Your support keeps us publishing. Follow this link to subscribe to our print magazine.

The Tory Dustbin

Labour’s newest MP has an astonishing record: defending convicted sex offenders and attacking everyone from refugees to Marcus Rashford. Natalie Elphicke’s defection doesn’t show her principles have changed, but how Labour has abandoned theirs.

Keir Starmer welcomes Natalie Elphicke's defection. (Photo by Carl Court/Getty Images)

Meet Natalie Elphicke, Labour’s newest MP. She arrived in Parliament in 2019, having replaced her then-husband Charlie Elphicke after he was charged with sexual assault. On his conviction, she told the Sun he was being punished for being ‘charming, wealthy, charismatic and successful — attractive, and attracted to, women.’ Two years later, Elphicke had to apologise to footballer and free school meals campaigner Marcus Rashford after suggesting that his missed penalty in the Euro 2020 final showed he should’ve spent more time ‘perfecting his game’ than ‘playing politics’. The year after that, having been heckled at a protest against P&O’s sacking of 800 workers without warning, Elphicke stood up in Parliament and denounced the threat of ‘militant unionism’. 

Elphicke is preceded in recent Tory floor-crossings by two others, Dan Poulter and Christian Wakeford. Poulter claims he defected because, as a working consultant psychiatrist, he could no longer look his NHS colleagues in the eye. That’s despite the fact that as a Tory MP since 2010 he’s been complicit in the austerity that’s brought the service to its knees, and as a health minister in the Coalition government, helped to implement the 2012 Health and Social Care Act which opened the NHS up to private healthcare providers. Wakeford defected on the basis of then-PM Boris Johnson’s dishonesty during the Partygate scandal, despite having helped bring in Johnson — already a well-known public figure — as his north-west coordinator. Later, as a Tory MP, Wakeford faced protests outside his office after he abstained on an opposition day motion on free school meals, and reportedly called Labour a ‘bunch of cunts’ after abstaining on another opposing a planned cut to Universal Credit. 

Each of these defectors will have their own reason for crossing the floor, but one thing unites them: opportunism. Their crises of faith didn’t come when benefit claimants were being attacked and asylum seekers demonised, when ambulances were queuing for hours outside A&E departments, when private companies were being handed over huge sums for faulty Covid PPE, or when protest was being made effectively illegal. They came once it was clear the Tories won’t last another election. That makes it hard to read them as anything but efforts to shore up jobs either inside or outside Parliament, alongside some thin moral legitimacy. (Poulter and Elphicke both plan to stand down in 2024, but for their work outside Parliament and, in Poulter’s case, outside the NHS, it may not hurt to have the ear of their new colleagues when they start running the country.)

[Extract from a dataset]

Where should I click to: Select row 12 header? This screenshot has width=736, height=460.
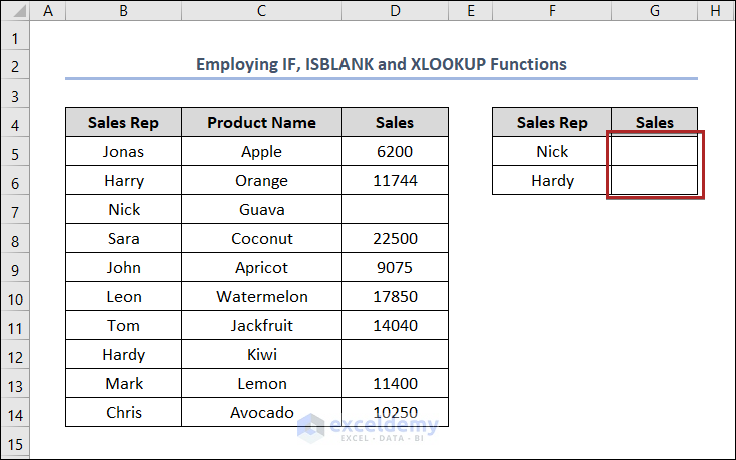pyautogui.click(x=15, y=355)
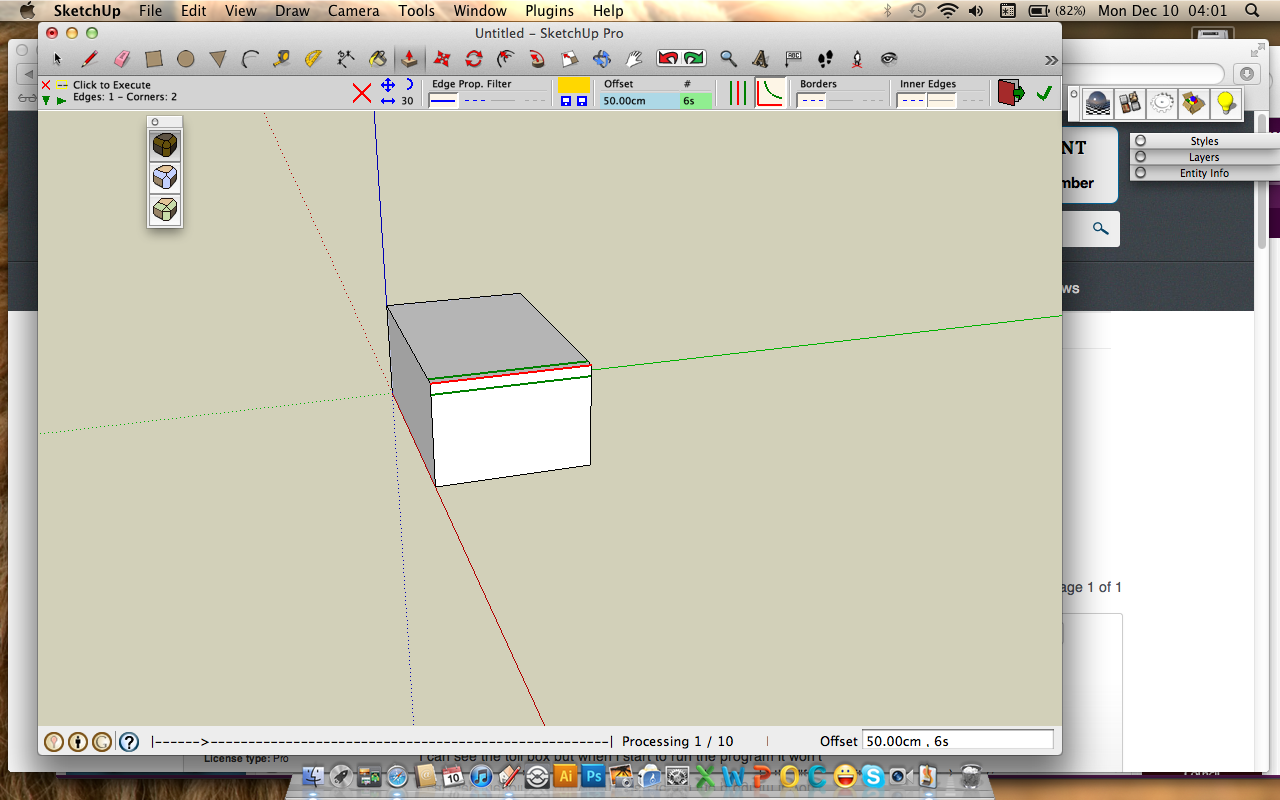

If I sound cynical, blame the political system that makes cynicism necessary. It doesn’t seem like fantasy to want a politics in which the individuals on the government and opposition benches are not simply interchangeable. Democracy depends on choice.

Characterised by the mainstream media as earthquakes, what these defections actually prove is the incredibly narrow parameters of political activity allowed in Britain today. The electorate is desperate for real solutions to the cost of living crisis, the unfolding environmental disaster, the wars igniting around us, and the collapse of the NHS, but anyone who threatens to offer them is decried by opponents and in the press unserious and unelectable, and voters encouraged to focus on the representatives of grown-up politics instead: austerity and imperialism with a blue tie, or austerity and imperialism with a red.

The recent trajectory of the Labour Party into which Elphicke, Poulter, and Wakeford are arriving is evidence of this limiting process in action. Recognising that the ruling class was losing its faith in a chaotic Tory Party to defend its interests effectively, Starmer has garnered its trust by proving his preparedness to change or simply jettison his values as required. Starmer suspended Corbyn after campaigning for him to be prime minister and then reneged on a deal to readmit him to the party; Starmer abandoned his own pledges upon winning the leadership and has U-turned on every vaguely progressive policy proposal since. The only consistent principle has been hostility to the Left: that’s how you end up with a situation in which those who have spent five or ten years denouncing everything Labour says or does can be welcomed, but socialists like Diane Abbott and Jeremy Corbyn — not to mention all those leftists blocked from standing as Labour candidates for infractions as small as liking a Carole Lucas tweet — must remain in the cold.

To be clear: I’m all in favour of genuinely changing your mind. I believe that you can hold onto fundamental principles, like in the sanctity of human life and the wrongness of exploitation, while shifting your opinion about the best way to put them into action. You can — and should — have your mind changed by good arguments, and be capable of changing others’ in turn. But welcoming the Tory right into his party, Keir Starmer is not demonstrating Labour’s ability to change people’s opinions. He’s only emphasising the fact that it has none.